- Texto
______

Diciembre 3, 2024

Historia para necios. ¿Se acabó el dinero? No más promesas de reformas

Después del informe económico del ministro de Hacienda en el cual sostiene que el crecimiento de Chile será un raquítico de 1,7%, los economistas, profesionales en embaucar a los bobos ciudadanos, nos dicen que no hay que pensar en la gratuidad universal,  más bien postergarlo para las calendas griegas y dejarla sólo como un sueño utópico a la espera de la segunda venida del Mesías en gloria y majestad.

 

 

Sabemos muy bien que al no existir esperanza alguna de llevar a cabo las reformas, lo único que resta es la restauración y vuelta al antiguo régimen, es decir, reponer la democracia de los acuerdos y verse obligados a elegir entre dos veteranos estandartes de la política de los consensos, Ricardo Lagos y Sebastián Piñera, lo cual significa volver a la seguridad de la época dorada del reinado oligárquico y de la democracia bancaria.

  Las restauraciones son, a veces, bien recibidas por la turba que, en su psicología primaria,  teme al cambio. Si recurrimos a la historia de nuestro país, luego del episodio de la derrota de Rancagua – (aún se discute quién fue el culpable, si Carrera o  O´Higgins -,) el pueblo de Santiago recibió con aplausos y vítores a su salvador,  general Mariano Osorio, jefe de las tropas españolas. La  aventura de la “patria vieja” había sido solo un sueño muy peligroso. Algo similar está pasando con el período final de la Presidenta Michelle Bachelet: las reformas eran muy “peligrosas” y lo que se impone es un general que restituya el pasado, sea en su versión concertacionista o bien, aliancista. Para los políticos de la casta, tanto Lagos como Piñera constituye una garantía de una vuelta al pasado, tal como Osorio era para los habitantes de Santiago derrotado,  prometiendo la vuelta a los gobernadores ilustrados del reinado de Carlos III.

______

- Datos guardados

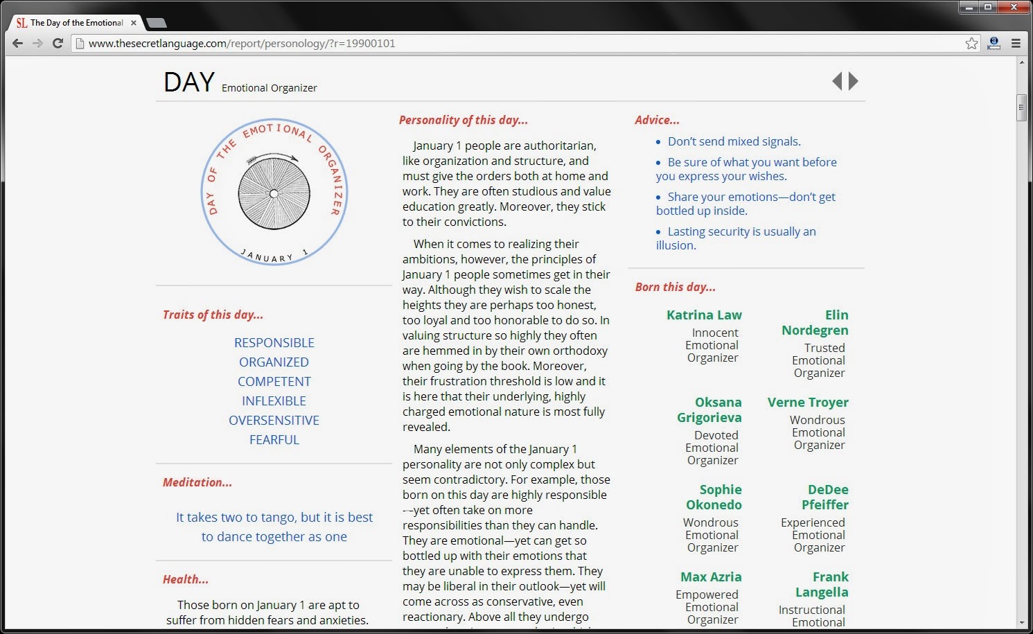Click the scrollbar down arrow

(1021, 623)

______

- Tarea
Devuelve completo el texto sobre las reformas en Chile, palabra por palabra y sin cambiar nada.

- Resultado
Diciembre 3, 2024

Historia para necios. ¿Se acabó el dinero? No más promesas de reformas

Después del informe económico del ministro de Hacienda en el cual sostiene que el crecimiento de Chile será un raquítico de 1,7%, los economistas, profesionales en embaucar a los bobos ciudadanos, nos dicen que no hay que pensar en la gratuidad universal,  más bien postergarlo para las calendas griegas y dejarla sólo como un sueño utópico a la espera de la segunda venida del Mesías en gloria y majestad.

 

 

Sabemos muy bien que al no existir esperanza alguna de llevar a cabo las reformas, lo único que resta es la restauración y vuelta al antiguo régimen, es decir, reponer la democracia de los acuerdos y verse obligados a elegir entre dos veteranos estandartes de la política de los consensos, Ricardo Lagos y Sebastián Piñera, lo cual significa volver a la seguridad de la época dorada del reinado oligárquico y de la democracia bancaria.

  Las restauraciones son, a veces, bien recibidas por la turba que, en su psicología primaria,  teme al cambio. Si recurrimos a la historia de nuestro país, luego del episodio de la derrota de Rancagua – (aún se discute quién fue el culpable, si Carrera o  O´Higgins -,) el pueblo de Santiago recibió con aplausos y vítores a su salvador,  general Mariano Osorio, jefe de las tropas españolas. La  aventura de la “patria vieja” había sido solo un sueño muy peligroso. Algo similar está pasando con el período final de la Presidenta Michelle Bachelet: las reformas eran muy “peligrosas” y lo que se impone es un general que restituya el pasado, sea en su versión concertacionista o bien, aliancista. Para los políticos de la casta, tanto Lagos como Piñera constituye una garantía de una vuelta al pasado, tal como Osorio era para los habitantes de Santiago derrotado,  prometiendo la vuelta a los gobernadores ilustrados del reinado de Carlos III.